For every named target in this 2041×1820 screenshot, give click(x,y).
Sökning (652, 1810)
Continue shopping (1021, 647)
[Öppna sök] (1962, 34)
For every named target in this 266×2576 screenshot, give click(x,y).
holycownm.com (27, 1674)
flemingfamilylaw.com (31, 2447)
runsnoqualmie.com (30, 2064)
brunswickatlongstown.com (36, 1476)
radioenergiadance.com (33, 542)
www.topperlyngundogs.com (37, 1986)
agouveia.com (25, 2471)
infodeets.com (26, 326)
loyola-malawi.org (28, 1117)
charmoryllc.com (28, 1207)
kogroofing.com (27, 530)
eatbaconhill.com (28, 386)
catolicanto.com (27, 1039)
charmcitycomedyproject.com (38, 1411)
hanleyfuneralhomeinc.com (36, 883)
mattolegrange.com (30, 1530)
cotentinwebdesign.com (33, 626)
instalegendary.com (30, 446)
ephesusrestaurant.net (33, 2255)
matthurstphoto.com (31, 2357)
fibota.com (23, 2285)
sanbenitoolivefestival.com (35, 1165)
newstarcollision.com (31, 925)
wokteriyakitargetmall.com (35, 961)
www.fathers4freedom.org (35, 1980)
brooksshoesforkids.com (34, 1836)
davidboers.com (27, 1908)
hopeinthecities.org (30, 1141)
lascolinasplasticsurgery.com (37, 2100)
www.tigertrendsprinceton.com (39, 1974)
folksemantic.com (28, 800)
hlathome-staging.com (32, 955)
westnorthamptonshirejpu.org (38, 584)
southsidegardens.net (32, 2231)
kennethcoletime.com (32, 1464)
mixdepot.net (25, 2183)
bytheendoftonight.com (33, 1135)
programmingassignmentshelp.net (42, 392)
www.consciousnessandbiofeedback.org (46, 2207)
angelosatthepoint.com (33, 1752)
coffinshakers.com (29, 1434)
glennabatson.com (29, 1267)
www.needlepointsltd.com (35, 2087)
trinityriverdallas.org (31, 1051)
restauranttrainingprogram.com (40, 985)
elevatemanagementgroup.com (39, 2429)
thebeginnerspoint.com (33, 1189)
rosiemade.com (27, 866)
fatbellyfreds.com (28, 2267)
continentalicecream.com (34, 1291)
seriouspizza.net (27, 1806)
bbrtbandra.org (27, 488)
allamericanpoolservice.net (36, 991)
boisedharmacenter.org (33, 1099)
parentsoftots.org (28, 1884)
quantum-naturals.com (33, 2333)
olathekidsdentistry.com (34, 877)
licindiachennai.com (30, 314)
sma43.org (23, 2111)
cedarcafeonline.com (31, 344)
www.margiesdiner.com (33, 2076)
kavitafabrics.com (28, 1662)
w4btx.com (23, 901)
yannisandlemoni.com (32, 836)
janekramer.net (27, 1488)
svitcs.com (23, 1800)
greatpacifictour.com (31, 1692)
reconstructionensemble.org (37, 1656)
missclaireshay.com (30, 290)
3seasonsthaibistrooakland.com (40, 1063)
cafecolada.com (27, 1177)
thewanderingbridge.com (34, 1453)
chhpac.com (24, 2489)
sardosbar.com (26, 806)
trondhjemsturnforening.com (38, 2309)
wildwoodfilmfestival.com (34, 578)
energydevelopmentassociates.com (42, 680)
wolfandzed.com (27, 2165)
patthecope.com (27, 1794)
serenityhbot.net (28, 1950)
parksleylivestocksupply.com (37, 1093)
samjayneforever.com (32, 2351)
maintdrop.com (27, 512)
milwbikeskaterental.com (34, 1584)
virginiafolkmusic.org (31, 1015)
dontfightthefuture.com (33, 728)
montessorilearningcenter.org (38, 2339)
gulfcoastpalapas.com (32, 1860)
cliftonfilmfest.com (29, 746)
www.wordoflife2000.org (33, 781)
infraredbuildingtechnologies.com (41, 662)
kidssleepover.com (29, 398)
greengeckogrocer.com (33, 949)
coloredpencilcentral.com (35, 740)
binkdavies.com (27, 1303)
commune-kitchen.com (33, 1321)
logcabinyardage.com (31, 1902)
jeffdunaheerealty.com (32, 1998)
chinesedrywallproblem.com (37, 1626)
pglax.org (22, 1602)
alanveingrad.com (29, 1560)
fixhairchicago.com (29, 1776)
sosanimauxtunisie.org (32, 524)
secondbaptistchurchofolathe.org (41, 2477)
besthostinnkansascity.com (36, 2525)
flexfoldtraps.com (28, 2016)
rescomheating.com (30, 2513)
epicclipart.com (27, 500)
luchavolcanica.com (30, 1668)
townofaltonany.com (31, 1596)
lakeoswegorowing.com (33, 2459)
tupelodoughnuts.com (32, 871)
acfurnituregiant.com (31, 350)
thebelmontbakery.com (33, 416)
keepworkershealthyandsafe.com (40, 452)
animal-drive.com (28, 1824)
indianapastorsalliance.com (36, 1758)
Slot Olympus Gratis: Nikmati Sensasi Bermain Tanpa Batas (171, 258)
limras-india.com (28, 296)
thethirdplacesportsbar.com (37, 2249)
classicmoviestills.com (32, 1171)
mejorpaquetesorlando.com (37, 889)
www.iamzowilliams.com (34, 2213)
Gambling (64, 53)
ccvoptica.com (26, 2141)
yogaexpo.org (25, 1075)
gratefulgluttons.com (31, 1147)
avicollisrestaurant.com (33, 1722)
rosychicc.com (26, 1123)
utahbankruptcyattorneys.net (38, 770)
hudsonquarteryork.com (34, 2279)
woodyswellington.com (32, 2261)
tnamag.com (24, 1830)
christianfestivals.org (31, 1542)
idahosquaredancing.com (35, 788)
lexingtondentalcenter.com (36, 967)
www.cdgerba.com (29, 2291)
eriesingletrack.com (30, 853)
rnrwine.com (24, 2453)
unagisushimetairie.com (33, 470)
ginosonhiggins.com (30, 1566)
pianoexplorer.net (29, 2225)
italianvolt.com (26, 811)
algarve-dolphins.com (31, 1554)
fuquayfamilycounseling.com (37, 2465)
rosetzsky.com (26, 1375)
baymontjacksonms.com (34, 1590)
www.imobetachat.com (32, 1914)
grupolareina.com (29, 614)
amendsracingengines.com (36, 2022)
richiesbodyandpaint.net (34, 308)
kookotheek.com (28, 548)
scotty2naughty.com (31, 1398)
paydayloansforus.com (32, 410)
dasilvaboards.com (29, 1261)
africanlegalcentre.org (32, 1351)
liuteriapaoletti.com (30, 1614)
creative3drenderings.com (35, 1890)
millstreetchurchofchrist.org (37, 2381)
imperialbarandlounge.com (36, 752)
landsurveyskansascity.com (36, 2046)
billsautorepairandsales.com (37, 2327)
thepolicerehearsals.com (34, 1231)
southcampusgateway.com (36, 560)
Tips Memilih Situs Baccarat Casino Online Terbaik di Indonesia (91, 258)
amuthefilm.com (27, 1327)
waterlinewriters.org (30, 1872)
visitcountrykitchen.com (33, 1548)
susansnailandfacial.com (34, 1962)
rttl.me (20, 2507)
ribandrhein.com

Exercise instructions: Send back the lines of the records word for word, from the very first through the line containing "brunswickatlongstown.com (36, 1476)".

Response for this exercise:
For every named target in this 2041×1820 screenshot, give click(x,y).
Sökning (652, 1810)
Continue shopping (1021, 647)
[Öppna sök] (1962, 34)
For every named target in this 266×2576 screenshot, give click(x,y).
holycownm.com (27, 1674)
flemingfamilylaw.com (31, 2447)
runsnoqualmie.com (30, 2064)
brunswickatlongstown.com (36, 1476)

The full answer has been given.